Ken Mehlman should be embraced by the non-heterosexual community to the same degree that a Jew who had helped the Nazis persecute the Jews should be embraced by the Jewish community.

That’s not hyperbole — that’s exactly how I feel about Ken Mehlman.

He’s a fucking traitor. He caused immeasurable harm to the non-heterosexual community and now he says that he’s one of us.

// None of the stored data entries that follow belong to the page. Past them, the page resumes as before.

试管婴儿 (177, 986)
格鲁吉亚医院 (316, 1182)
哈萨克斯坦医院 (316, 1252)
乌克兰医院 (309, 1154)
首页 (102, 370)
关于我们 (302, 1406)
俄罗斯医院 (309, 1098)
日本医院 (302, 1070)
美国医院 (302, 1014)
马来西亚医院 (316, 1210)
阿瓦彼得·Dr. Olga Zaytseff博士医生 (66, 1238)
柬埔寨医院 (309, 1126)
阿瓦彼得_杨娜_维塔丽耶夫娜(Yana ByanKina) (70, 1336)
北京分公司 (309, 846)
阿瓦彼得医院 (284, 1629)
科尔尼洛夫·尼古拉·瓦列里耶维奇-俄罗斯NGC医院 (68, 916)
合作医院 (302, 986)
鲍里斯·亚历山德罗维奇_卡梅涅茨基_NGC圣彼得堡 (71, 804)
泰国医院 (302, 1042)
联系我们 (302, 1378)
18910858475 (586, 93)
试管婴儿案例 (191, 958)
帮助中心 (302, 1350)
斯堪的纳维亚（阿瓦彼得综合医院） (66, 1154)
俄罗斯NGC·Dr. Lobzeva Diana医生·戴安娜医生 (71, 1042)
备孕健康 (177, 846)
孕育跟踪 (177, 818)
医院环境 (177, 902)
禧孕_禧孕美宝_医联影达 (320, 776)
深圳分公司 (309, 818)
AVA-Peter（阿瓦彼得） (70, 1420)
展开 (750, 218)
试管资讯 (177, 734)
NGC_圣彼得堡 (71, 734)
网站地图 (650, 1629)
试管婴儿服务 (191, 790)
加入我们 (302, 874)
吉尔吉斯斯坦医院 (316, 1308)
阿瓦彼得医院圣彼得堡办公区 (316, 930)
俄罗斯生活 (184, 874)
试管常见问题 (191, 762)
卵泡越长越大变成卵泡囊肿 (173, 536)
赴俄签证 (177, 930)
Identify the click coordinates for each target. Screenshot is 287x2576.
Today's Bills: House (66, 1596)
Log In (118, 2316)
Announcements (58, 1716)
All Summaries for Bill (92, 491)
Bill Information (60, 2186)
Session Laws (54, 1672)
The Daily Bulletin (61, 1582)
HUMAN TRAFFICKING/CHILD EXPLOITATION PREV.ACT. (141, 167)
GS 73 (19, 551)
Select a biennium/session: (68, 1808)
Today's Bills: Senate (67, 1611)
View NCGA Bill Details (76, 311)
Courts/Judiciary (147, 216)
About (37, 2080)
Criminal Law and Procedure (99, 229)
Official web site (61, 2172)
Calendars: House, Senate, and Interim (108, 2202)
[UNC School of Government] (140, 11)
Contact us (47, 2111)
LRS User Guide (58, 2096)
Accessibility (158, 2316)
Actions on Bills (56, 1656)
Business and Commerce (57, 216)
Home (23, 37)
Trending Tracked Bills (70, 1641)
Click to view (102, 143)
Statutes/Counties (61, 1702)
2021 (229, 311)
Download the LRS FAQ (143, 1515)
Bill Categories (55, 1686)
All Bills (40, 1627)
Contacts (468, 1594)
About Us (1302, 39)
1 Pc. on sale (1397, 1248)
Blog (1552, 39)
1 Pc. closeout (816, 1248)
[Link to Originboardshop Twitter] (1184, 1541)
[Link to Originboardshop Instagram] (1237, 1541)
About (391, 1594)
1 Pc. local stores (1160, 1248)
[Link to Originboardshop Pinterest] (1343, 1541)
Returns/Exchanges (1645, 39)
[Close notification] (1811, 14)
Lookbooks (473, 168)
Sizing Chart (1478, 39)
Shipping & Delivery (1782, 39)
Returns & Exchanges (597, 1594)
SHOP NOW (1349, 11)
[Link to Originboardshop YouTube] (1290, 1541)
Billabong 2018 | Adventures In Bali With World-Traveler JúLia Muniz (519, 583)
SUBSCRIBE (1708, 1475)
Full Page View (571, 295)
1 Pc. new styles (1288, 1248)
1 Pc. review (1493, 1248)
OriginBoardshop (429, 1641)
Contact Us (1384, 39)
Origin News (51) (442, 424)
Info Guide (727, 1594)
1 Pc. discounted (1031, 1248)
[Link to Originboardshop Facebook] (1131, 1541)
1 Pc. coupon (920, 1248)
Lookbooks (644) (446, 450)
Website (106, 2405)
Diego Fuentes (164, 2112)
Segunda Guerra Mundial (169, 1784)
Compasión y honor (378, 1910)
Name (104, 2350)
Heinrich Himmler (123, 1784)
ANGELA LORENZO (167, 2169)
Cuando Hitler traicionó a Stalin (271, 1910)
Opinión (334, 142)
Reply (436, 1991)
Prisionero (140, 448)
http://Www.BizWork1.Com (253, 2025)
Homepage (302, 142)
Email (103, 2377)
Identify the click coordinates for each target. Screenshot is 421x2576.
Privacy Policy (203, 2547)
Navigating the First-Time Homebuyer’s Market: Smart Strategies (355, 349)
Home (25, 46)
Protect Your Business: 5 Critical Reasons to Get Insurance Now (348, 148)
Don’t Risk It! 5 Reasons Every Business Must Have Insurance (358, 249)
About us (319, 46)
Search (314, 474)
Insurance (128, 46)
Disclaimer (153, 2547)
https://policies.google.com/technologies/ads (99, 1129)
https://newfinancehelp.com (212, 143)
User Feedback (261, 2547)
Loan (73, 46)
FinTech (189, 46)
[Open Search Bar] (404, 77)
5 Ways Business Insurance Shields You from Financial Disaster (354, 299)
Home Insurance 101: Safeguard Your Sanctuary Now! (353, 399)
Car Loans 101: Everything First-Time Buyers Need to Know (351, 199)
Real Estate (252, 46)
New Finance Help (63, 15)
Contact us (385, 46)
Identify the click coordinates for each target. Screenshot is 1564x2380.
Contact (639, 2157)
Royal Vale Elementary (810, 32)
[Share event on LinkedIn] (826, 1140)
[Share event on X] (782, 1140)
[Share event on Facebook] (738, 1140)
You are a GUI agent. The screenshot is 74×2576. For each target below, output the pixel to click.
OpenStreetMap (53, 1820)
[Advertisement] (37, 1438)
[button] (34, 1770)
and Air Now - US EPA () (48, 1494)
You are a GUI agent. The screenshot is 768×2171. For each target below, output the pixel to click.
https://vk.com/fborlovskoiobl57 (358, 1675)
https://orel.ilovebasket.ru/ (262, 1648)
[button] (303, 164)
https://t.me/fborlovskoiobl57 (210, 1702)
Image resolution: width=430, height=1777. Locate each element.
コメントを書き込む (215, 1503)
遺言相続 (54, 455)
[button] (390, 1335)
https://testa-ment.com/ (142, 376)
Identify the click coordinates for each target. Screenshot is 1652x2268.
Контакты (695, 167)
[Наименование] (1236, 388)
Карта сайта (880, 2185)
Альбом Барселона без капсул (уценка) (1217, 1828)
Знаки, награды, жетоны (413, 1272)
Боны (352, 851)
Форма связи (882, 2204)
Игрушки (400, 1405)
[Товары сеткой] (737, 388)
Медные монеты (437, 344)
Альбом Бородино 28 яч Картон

No, he isn’t one of us — and anyone who associates with him is, quite literally, palling around with a terrorist.**

*Mehlman himself is trying to use this defense. “It’s taken me 43 years to get comfortable with this part of my life,” he is quoted as having said. “Everybody has [his or her] own path to travel, [his or her] own journey, and for me, over the past few months, I’ve told my family, friends, former colleagues, and current colleagues, and they’ve been wonderful and supportive. The process has been something that’s made me a happier and better person. It’s something I wish I had done years ago.”

Mehlman conveniently leaves out the part, the little detail, where he supported the party that sold out non-heterosexuals for political gain, and he talks about his own happiness with apparent total disregard for what he did to others — who also wish that he’d come out of the closet years ago.

And really, anyone who uses the mawkish term “journey” to talk about his or her life should be shot immediately.

**My broad definition of “terrorism” is the use of fear for political gain, and Mehlman was instrumental in the Repugnican Tea Party’s use of the fear of and the hatred of non-heterosexuals for political gain.

There is no doubt that Mehlman’s support of the party that historically has persecuted non-heterosexuals has contributed to the national homophobic sociopolitical atmosphere that has caused the deaths of many non-heterosexuals.

There is no doubt in my mind that Mehlman is indirectly responsible for deaths of members of the community that he now claims for himself. I hope that his karma hits him sooner rather than later.